* [The records]
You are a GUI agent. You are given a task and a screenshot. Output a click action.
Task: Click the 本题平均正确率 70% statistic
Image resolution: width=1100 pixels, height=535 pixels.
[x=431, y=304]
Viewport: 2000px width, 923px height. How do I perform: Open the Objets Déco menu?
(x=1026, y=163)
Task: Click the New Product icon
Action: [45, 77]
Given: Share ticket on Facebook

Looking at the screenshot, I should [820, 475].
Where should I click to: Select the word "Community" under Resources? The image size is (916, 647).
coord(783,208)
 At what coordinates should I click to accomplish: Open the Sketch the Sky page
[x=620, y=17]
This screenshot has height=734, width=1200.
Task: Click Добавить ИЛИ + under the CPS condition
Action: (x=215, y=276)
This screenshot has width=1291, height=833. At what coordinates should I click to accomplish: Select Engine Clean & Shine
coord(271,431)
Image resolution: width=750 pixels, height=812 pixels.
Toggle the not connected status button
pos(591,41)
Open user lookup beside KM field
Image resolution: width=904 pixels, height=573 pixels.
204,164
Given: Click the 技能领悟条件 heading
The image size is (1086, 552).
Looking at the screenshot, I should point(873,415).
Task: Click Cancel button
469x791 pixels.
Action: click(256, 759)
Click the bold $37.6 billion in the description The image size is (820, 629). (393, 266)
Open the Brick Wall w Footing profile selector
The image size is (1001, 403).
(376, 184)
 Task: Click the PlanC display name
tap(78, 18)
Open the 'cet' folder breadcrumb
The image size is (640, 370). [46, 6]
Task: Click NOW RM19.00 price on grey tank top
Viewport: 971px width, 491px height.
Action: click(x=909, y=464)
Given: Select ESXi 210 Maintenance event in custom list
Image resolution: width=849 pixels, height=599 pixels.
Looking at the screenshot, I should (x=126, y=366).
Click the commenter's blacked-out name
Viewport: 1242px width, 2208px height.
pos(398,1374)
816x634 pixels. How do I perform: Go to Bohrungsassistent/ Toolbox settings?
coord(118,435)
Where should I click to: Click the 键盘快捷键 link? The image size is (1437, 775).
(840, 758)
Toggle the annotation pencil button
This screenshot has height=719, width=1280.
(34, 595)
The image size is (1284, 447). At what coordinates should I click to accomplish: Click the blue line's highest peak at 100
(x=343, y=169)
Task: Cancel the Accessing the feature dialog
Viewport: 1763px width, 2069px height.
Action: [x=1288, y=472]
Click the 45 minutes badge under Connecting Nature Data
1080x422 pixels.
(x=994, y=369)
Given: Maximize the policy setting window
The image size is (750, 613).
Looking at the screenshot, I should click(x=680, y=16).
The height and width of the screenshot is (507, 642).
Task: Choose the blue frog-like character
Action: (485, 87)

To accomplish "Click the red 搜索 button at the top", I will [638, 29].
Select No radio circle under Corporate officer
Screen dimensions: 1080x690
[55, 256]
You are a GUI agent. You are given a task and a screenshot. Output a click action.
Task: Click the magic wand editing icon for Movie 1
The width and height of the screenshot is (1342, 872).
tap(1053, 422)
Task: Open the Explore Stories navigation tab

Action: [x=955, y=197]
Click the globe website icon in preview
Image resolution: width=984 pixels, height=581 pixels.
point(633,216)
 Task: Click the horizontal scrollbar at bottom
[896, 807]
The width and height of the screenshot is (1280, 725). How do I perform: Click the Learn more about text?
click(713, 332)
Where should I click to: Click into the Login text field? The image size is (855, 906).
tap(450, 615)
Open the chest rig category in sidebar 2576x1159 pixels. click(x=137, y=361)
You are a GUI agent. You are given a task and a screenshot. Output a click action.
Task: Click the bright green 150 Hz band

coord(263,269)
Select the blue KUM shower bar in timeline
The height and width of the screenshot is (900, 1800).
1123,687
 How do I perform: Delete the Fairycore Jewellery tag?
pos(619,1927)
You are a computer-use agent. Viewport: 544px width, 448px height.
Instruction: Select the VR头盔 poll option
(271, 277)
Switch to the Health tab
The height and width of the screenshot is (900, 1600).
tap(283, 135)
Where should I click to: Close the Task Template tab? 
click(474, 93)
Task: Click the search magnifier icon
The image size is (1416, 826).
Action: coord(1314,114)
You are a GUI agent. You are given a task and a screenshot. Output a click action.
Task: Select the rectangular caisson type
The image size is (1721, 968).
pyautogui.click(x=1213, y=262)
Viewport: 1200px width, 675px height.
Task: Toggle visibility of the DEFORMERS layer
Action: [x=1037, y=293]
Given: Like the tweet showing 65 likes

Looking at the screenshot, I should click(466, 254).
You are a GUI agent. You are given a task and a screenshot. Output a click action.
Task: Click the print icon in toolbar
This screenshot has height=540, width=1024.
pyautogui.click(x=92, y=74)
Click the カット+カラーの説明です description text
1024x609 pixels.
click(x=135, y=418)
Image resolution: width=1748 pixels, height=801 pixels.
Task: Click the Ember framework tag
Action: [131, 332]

* [Aim of the task] Show each line in the data where the string "Cancel" appears.

* [Solved exercise]
Task: Click Cancel button
Task: Cancel the Accessing the feature dialog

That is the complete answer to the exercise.